I get authenticated user by HttpServletRequest.getUserPrincipal();

Example:

import javax.servlet.http.HttpServletRequest;

import org.springframework.beans.factory.annotation.Autowired;
import org.springframework.security.web.authentication.preauth.RequestHeaderAuthenticationFilter;
import org.springframework.stereotype.Controller;
import org.springframework.ui.Model;
import org.springframework.web.bind.annotation.RequestMapping;
import org.springframework.web.bind.annotation.RequestMethod;
import org.springframework.web.servlet.support.RequestContext;

import foo.Form;

@Controller
@RequestMapping(value="/welcome")
public class IndexController {

    @RequestMapping(method=RequestMethod.GET)
    public String getCreateForm(Model model, HttpServletRequest request) {

        if(request.getUserPrincipal() != null) {
            String loginName = request.getUserPrincipal().getName();
            System.out.println("loginName : " + loginName );
        }

        model.addAttribute("form", new Form());
        return "welcome";
    }
}
digz6666
A: 

I honestly don't know why people use Spring.
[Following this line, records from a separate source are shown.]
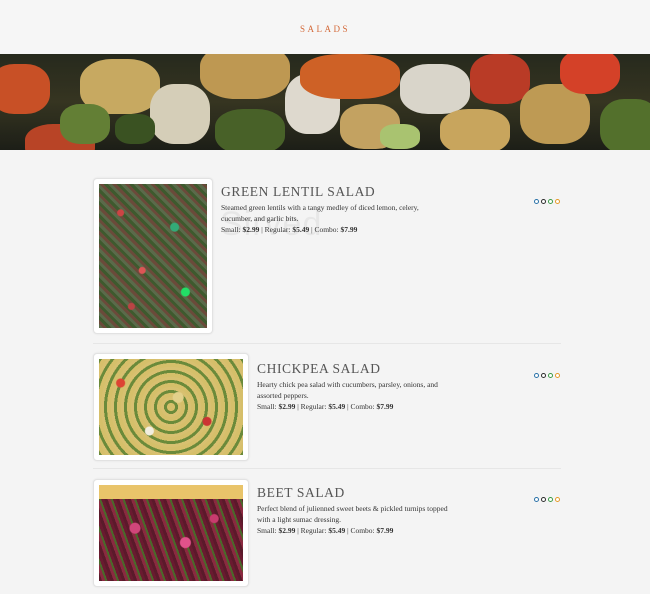 This screenshot has height=594, width=650. I want to click on lentil-salad-photo, so click(153, 256).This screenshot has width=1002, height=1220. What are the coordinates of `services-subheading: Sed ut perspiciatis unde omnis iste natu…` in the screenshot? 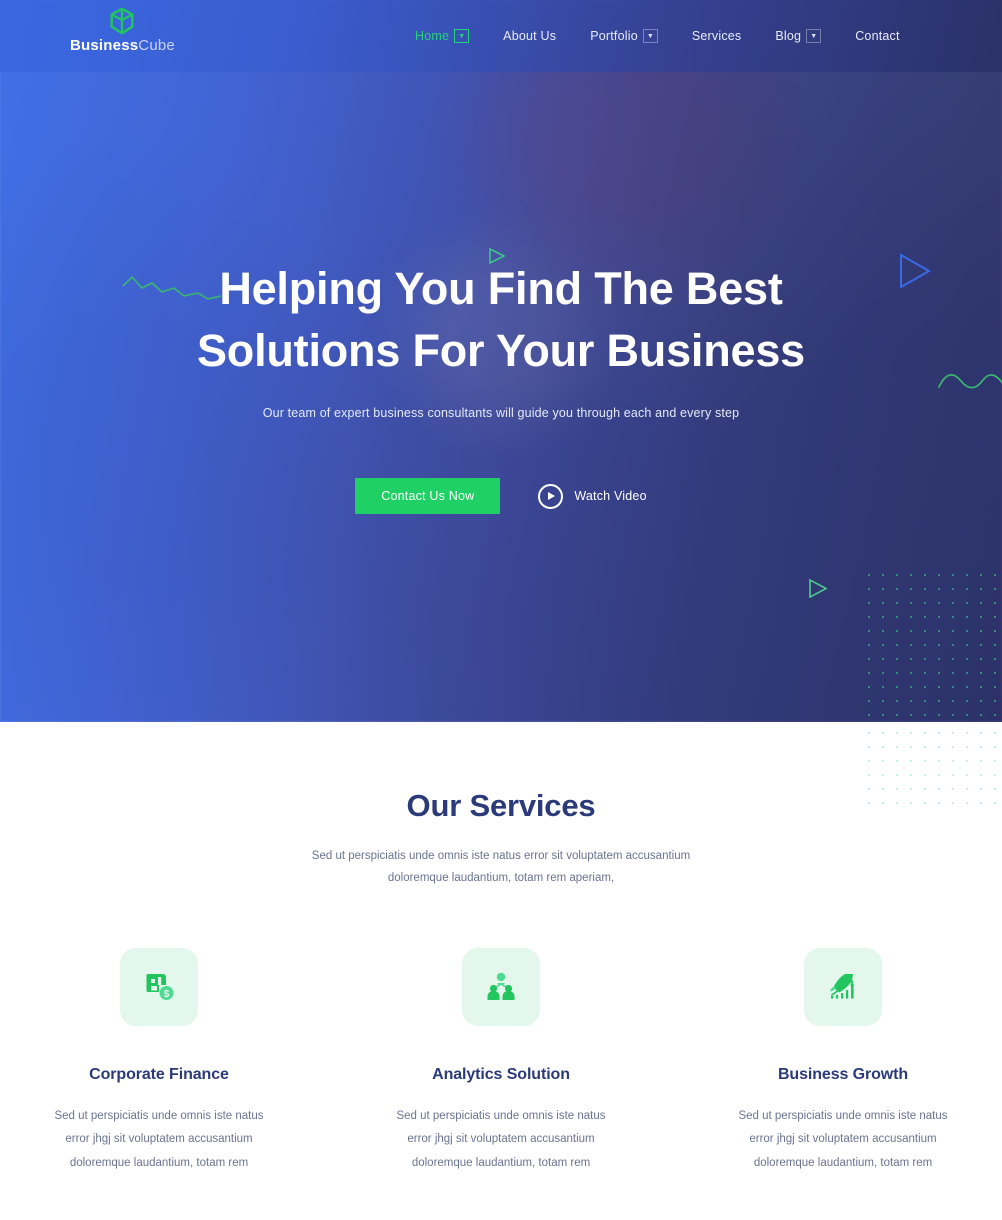 It's located at (501, 868).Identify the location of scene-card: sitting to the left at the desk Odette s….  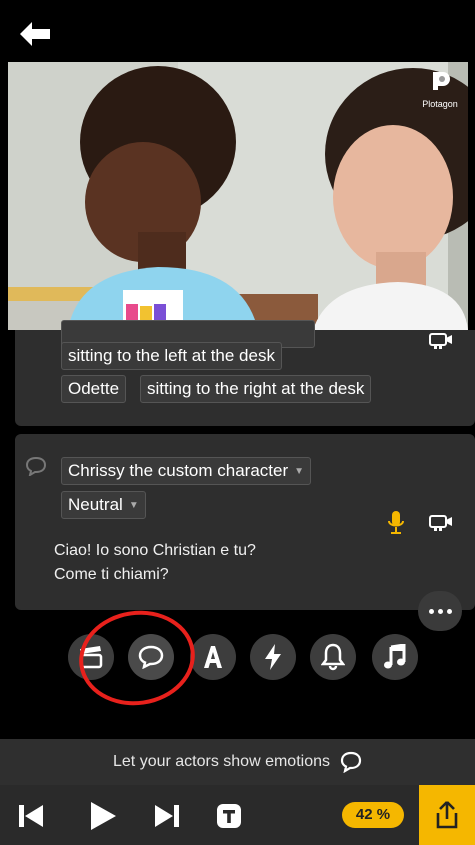
(245, 373).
Well - maybe it might be viable for some solutions - but consider others before attempting.

Tamer Salama
For large (or even small) JavaEE code bases... the code and complexity reduction from Spring is very worth it.
chotchki
My question got to -1 (so far) :)If it's a full JavaEE stack - I can't speak of that. There might be a case. But, if you mean JavaEE (sans EJBs, Services) - then spring IS the source of code complexities (not the other way around).I'm maintaining a plethora of Spring apps, and I can't think of a single case where code/scope scattering between XML, Jar and Java files are a good practice. Not to mention the learning curve, the troubleshooting difficulties, the maintainability. All of that just to glue some layers together (mostly MVC).